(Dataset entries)
※ ※ ※

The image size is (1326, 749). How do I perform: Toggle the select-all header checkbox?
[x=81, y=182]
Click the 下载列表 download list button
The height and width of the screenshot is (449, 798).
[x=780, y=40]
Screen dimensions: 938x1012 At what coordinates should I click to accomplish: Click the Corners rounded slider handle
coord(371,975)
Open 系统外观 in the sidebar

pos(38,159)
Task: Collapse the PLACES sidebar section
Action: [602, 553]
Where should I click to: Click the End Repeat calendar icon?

※ ※ ※

▶ EXERCISE BRIEF
Repeat the data word for word.

▶ COMPLETED EXERCISE
The image size is (1326, 749). How do I perform: Toggle the select-all header checkbox?
[x=81, y=182]
Click the 下载列表 download list button
The height and width of the screenshot is (449, 798).
[x=780, y=40]
Screen dimensions: 938x1012 At what coordinates should I click to accomplish: Click the Corners rounded slider handle
coord(371,975)
Open 系统外观 in the sidebar

pos(38,159)
Task: Collapse the PLACES sidebar section
Action: [602, 553]
Where should I click to: Click the End Repeat calendar icon?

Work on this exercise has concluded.